[Saved entries]
□ □ □ □

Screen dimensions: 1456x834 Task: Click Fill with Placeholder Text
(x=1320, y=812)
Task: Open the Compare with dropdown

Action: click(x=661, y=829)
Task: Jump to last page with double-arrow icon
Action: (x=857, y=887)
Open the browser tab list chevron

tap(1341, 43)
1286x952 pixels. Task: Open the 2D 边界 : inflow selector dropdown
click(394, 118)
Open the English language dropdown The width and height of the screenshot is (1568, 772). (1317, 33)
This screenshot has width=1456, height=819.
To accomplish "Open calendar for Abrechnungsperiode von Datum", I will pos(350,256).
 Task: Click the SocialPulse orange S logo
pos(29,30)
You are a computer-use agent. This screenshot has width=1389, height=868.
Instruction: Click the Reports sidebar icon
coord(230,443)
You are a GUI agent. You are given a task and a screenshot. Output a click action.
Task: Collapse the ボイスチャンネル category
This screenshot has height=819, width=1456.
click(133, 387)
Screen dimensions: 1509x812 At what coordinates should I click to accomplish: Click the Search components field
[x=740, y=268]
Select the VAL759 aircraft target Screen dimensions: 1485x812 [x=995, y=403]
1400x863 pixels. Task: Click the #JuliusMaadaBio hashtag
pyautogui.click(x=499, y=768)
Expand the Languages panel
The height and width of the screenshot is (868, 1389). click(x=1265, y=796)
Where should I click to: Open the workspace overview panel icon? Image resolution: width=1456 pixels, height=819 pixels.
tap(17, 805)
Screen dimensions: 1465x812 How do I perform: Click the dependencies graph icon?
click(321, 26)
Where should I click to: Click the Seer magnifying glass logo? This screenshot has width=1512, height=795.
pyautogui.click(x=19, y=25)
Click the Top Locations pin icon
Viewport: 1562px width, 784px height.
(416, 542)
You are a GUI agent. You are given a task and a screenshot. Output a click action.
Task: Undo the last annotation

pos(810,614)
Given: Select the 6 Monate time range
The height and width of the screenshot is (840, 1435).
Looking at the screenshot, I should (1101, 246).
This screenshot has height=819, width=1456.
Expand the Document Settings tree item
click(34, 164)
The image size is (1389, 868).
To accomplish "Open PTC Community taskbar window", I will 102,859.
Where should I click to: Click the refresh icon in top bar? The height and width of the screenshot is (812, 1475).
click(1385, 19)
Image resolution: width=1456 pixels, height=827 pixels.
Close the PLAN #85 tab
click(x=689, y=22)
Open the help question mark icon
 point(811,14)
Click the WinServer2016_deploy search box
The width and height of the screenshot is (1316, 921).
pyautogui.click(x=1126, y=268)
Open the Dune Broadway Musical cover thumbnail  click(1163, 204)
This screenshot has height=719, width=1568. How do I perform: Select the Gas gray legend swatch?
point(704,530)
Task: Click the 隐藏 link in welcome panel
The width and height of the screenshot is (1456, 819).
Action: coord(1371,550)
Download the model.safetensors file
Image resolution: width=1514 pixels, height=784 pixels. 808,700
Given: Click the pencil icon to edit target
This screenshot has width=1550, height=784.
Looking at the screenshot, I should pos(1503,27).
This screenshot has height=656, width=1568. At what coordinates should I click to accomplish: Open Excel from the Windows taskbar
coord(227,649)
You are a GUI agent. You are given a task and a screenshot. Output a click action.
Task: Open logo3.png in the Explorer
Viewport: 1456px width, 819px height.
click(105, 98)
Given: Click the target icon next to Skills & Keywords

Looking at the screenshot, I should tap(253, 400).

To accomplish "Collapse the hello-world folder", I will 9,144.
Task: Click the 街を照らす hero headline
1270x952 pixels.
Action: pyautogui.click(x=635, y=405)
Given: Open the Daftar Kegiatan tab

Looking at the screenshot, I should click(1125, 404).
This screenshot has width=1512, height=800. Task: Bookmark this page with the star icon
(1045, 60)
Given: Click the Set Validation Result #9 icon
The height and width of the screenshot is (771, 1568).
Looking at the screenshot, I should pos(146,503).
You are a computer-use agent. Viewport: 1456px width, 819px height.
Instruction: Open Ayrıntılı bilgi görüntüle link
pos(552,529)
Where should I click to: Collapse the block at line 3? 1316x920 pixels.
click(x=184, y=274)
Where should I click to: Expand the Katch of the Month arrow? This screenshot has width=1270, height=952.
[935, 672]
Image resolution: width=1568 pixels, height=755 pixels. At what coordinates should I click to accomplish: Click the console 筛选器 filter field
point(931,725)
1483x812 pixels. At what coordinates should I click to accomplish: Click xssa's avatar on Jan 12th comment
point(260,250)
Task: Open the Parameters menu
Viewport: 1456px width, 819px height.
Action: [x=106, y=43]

□ □ □ □

> **Task to complete**
When a line in the records holds the string "computer", copy that line.

> **Task solution**
You are a computer-use agent. This screenshot has width=1389, height=868.
You are a computer-use agent. Viewport: 1456px width, 819px height.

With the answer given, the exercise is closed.